Incertaines éoliennes
Publié en octobre 2015. Par Olivier Postel-Vinay.
Le lobby éolien se frotte les mains : « Suite à l’adoption de la loi de transition énergétique, les professionnels de l’éolien saluent un texte qui va dans le sens d’une plus grande prise en compte de l’urgence climatique », lit-on sur le site de France Energie Eolienne. Transparaît cependant une certaine inquiétude : « des incertitudes n’ont pas été levées, notamment sur les contraintes d’implantation et l’intégration future au marché de l’électricité ». Le lobby aurait pu évoquer deux autres motifs d’inquiétude, moins connus. L’éolien est en effet loin d’être une technologie performante pour lutter contre les émissions de gaz à effet de serre. Cela finira par se savoir. Surtout, le solaire, moins efficace encore, a néanmoins des chances de l’emporter sur l’éolien.

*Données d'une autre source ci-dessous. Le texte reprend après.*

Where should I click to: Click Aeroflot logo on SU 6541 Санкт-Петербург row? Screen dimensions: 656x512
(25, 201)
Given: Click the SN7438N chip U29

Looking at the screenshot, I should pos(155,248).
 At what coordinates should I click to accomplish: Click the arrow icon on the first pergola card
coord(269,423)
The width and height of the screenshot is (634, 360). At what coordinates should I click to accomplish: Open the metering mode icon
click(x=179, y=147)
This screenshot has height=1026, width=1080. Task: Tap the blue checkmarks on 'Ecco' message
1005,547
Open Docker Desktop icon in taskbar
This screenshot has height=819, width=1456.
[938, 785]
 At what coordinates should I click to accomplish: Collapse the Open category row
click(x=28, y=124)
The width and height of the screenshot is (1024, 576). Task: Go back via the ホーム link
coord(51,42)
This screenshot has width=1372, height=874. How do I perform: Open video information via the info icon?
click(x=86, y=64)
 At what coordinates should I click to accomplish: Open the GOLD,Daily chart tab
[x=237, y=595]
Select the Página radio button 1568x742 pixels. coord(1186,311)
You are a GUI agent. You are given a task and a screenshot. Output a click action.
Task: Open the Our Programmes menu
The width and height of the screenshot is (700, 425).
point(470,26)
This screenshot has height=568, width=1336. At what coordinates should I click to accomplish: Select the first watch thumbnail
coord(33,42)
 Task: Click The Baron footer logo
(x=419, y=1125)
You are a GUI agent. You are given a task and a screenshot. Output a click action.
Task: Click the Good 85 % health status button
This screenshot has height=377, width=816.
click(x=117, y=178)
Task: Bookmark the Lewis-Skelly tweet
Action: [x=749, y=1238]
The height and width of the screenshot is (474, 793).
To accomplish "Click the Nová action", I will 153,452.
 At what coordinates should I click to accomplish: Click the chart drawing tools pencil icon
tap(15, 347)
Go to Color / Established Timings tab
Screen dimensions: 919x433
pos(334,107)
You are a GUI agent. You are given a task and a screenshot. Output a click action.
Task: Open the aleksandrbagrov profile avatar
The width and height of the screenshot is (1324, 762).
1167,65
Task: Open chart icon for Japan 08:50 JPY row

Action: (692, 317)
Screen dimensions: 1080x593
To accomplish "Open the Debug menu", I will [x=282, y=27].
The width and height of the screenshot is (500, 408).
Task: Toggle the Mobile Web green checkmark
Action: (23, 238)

Le problème numéro un posé par ces sources d’énergie est leur intermittence. Le rendement des centrales solaires et des fermes éoliennes dépend bien sûr de la zone où elles sont implantées, mais en moyenne l’éolien fonctionne à 25 % de sa capacité, le solaire à 15 %. Si l’on veut alimenter en continu les activités d’un pays, il faut donc compter sur les centrales classiques. Ce fait complique beaucoup la tâche de calculer le coût relatif réel des différentes technologies capables de diminuer les émissions de gaz à effet de serre. L’exercice a été mené à bien en 2014 par un économiste de la Brookings Institution, Charles R. Frank. Ses conclusions semblent aujourd’hui validées. Elles sont claires : si l’on tient compte de l’intermittence et de tous les coûts associés aux différents types de centrale, les plus efficaces sont le gaz à cycle combiné, ensuite le nucléaire, puis l’hydroélectrique. L’éolien est loin derrière, le solaires plus loin encore. Si nous vivions dans un monde rationnel, il faudrait donc privilégier systématiquement les centrales au gaz à cycle combiné (qui récupère la chaleur des fumées) et les centrales nucléaires. Rien à voir avec les objectifs affichés par la plupart des Etats engagés dans la lutte contre le réchauffement climatique, qui mettent en avant les énergies dites renouvelables et les subventionnent lourdement : 260 milliards de dollars par an.
Dans notre monde irrationnel, la compétition s’exerce donc entre l’éolien et le solaire. Or, bien que ce dernier affiche aujourd’hui la plus faible efficacité, c’est lui qui a paradoxalement les meilleurs atouts. Alors que la technologie et le coût des éoliennes a peu de chances d’évoluer de manière significative, l’industrie solaire se transforme à grande vitesse et sur plusieurs fronts. Le prix des panneaux solaires a été divisé par cinq en six ans et de nouvelles technologies rendent n’importe quelle surface créée par l’homme utilisable pour générer de l’énergie photovoltaïque (une autoroute, par exemple). Le solaire est aussi de plus en plus aisément exploitable par des particuliers ou des communautés locales. En outre, les habitants des pays riches sont devenus très sensibles aux dommages environnementaux causés par les éoliennes. Les installations photovoltaïques, elles, sont de plus en plus discrètes - et sans risque pour les oiseaux.
D’ici quelques années, Charles R. Frank sera donc peut-être amené à revoir sérieusement ses calculs, du moins pour ce qui est des énergies les moins performantes. Le solaire pourrait passer devant l’éolien - tout en restant loin derrière le gaz à cycle combiné et le nucléaire.
Cependant l’élément le moins bien intégré dans ces calculs est aussi le plus impondérable : le risque. Frank inclut dans le coût du nucléaire le démembrement des centrales, le stockage des déchets et le coût assuranciel pour un possible accident grave. Mais le risque est d’abord affaire de perception. La raison pour laquelle le nucléaire n’est pas considéré comme une technologie prioritaire pour réduire les émissions de gaz à effet de serre est qu’un tel choix de le faire aurait un coût politique jugé à tort ou à raison exorbitant. Et si l’on veut être rationnel jusqu’au bout, force est de constater que les décisions stratégiques qui sont prises ou annoncées en la matière reposent sur l’évaluation d’un risque mal évalué. Au sens scientifique du terme, il n’est pas même démontré. Peut-on vraiment exclure que l’idée d’un réchauffement de la planète provoqué par l’augmentation des émissions de gaz à effet de serre rejoigne un jour le grand musée des illusions collectives ?
Olivier Postel-Vinay
Ce texte est paru dans Libération le 29 juillet 2015.